Никто из них так и не понял меня, но почему я до сих пор улыбаюсь им? Они с удивленными и надменными лицами шепчут что-то моей маме о «юном даровании», мол никогда еще ребенок, не обучавшийся нигде, не смог еще так красиво нарисовать, а также советуют отдать меня в какую-нибудь художественную школу. А я стою в актовом зале нашего Сперанского Дворца Пионеров, крепко сжав грамоту с первым местом за конкурс, и я бы соврала, если бы сказала, что мне не льстят их слова. Но эти чопорные пузатые дядьки в вязаных жилетках - дураки, ни черта не смыслящие в искусстве. Я ведь ни какого-то там растрепанного мальчика рисовала, я рисовала именно тебя, и именно за тебя я получила первое место по конкурсу за портрет. Это лучшая моя работа.

Я помню, как решила подождать мою маму в коридоре. Я сидела тогда с рисунком в руках на старой обшарпанной скамейке, покрытой кусками красного кожзаменителя, смотрела на то, как мимо меня проходили какие – то очкастые мальчики с большими кофрами за спиной, слышала, как из какого-то кабинета раздавались грохот барабанов и мелодичные напевы саксофона. Я болтала ногами по разорванному линолеуму на полу и очень удивлялась тому, что ужасная обстановка может быть не только в моей детской поликлинике, но и тут. Как же я хотела тут все поменять: голубую краску на стенах, смешные абажуры на потолках, но особенно я бы взялась за этот ужасный линолеум. Клянусь всеми богами: я бы содрала его весь, сложила бы в небольшую кучу и устроила бы поминальный костер, вот так он меня бесил.

-Кого ждешь?

Я помню, как я испугалась этого вопроса, я тут же перестала болтать ногами и резко повернулась. Рядом со мной, на той же самой скамейке сидела тетка, которая и вручала мне грамоту полчаса ранее. Я тут же пришла в себя и ответила:

- Маму.

- Ох.. Эти индюки еще не отпустили её. Спорим на мороженое, ты уже замучалась. Так, вот как мы с тобой поступим, давай ее вместе подождем?

- Давайте.

Вспоминая это даже сейчас, становится смешно от того, как я, шестиклашка, и взрослая, казалось бы, женщина сидели и болтали ногами на старой красной обшарпанной скамейке.

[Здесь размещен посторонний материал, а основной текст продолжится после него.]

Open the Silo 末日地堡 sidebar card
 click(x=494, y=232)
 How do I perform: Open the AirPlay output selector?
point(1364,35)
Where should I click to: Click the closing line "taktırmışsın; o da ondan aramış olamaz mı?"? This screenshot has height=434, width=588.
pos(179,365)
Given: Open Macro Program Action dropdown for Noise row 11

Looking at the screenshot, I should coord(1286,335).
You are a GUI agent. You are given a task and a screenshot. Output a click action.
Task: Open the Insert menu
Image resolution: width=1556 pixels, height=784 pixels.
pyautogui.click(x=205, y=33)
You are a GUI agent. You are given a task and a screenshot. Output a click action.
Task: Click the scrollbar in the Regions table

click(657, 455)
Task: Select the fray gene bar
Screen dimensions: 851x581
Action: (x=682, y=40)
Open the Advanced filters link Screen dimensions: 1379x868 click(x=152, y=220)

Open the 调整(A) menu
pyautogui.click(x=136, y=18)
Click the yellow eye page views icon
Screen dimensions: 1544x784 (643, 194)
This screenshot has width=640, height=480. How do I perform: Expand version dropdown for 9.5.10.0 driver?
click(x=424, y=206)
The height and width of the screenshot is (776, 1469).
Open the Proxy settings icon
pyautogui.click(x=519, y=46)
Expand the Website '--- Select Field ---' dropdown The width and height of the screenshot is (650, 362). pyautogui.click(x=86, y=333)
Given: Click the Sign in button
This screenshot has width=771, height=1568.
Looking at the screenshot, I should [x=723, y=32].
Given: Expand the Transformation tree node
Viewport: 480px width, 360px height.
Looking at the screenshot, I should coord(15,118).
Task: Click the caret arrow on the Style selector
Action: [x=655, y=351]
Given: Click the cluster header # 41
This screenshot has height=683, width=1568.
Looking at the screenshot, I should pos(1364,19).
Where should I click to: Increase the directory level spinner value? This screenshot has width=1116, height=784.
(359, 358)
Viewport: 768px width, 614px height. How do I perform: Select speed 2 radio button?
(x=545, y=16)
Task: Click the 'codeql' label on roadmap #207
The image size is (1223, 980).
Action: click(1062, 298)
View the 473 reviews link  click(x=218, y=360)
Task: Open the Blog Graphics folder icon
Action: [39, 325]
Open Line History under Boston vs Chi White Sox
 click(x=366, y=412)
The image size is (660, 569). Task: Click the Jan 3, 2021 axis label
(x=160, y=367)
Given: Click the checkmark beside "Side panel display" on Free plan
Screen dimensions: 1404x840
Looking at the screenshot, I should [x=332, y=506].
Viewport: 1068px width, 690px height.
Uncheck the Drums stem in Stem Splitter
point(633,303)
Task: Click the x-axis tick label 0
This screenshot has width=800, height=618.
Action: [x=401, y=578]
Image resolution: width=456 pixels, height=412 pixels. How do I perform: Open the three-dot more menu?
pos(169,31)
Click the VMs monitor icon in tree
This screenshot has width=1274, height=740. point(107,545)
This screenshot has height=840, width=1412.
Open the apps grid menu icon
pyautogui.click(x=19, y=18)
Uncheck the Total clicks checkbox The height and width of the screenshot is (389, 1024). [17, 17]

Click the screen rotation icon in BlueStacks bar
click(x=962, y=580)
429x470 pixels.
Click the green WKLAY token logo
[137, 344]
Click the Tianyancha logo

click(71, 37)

- Я бы тут стены покрасила, - ее молчание было недолгим. – Да, пожалуй, я бы сменила тут еще люстры, и повесила картины. Одну из них повесила бы на стену напротив. Твою, разумеется.

- А вы что, тоже картины пишете?

- Ну, как тебе сказать. У тебя это получается значительно лучше. А я просто представляю их в голове, а потом стараюсь превратить их в слова.

- Вот ты где! – мама наконец-то вышла из актового зала. А тетка тут же встала и подошла к ней:

- Здравствуйте, простите, что так бесцеремонно, но у меня к вам деловое предложение. Дело в том, что я пишу книгу, вот прямо сейчас заканчиваю на днях роман о детях, но это все, если честно, совершенно не важно. Мне очень не хватает иллюстраций к этому произведению, детские рисунки, аппликации, вы меня понимаете. Вот если бы вы…

- Я вас поняла, - моя мама была категорично щедрой женщиной. – Можете забрать этот рисунок, он нам не нужен.

Нет! Я не могу допустить, я не могу позволить отдать ей тебя!

- Мама, только не…

- Я сказала, он нам не нужен! Ты еще тысячу таких буровок начертишь! – моя мама вот так легко решила отобрать у меня мое сокровище, просто потому, что какая-то особа захотела его себе. Не отдам!

- Отдай рисунок, кому говорю! – моя мама была непреклонна. – Забирайте.

Да, как бы я не защищалась, как бы ни пыталась помешать, но я предала тебя. Я не смогла ослушаться, я отдала тебя этой женщине. Ты наверняка думаешь, что это все пустые глупости, но не прошло ни одного дня, чтобы я не винила себя за это, чтобы не проклинала этот миг. Даже сейчас, вспоминая об этом, мне становится не по себе. Эта женщина в награду подарила мне одну книгу, которая и сейчас невольно напоминает мне о том, что я уже никогда не смогу вернуть. Я ни разу не открыла ее, вряд ли когда-нибудь прочитаю, но и вряд ли когда-нибудь выброшу.

Ирина Ливадная. «Серенада для кукольного домика»

Six

Чем старше я становлюсь, тем больше вопросов появляется у меня в голове, оставаясь в ней так и неразрешенными. И наоборот, то, что год назад казалось проблемой космической значимости, сейчас выглядит смешно и абсурдно. Каждый день мой мир становился игрушечным, переворачивался с ног на голову, но одно всегда оставалось неизменным - я все также любила тебя. Да, я знаю, что это именно любовь и ничего кроме нее. Ведь когда ты любишь кого-нибудь, то взаимность-это последнее, что тебя тревожит. Я была абсолютно счастлива от того, что ты есть у меня, в моем сердце, пусть ты и не знаешь об этом. Тебя бы я никогда не смогла предать, но это не значит, что я не предала всё остальное.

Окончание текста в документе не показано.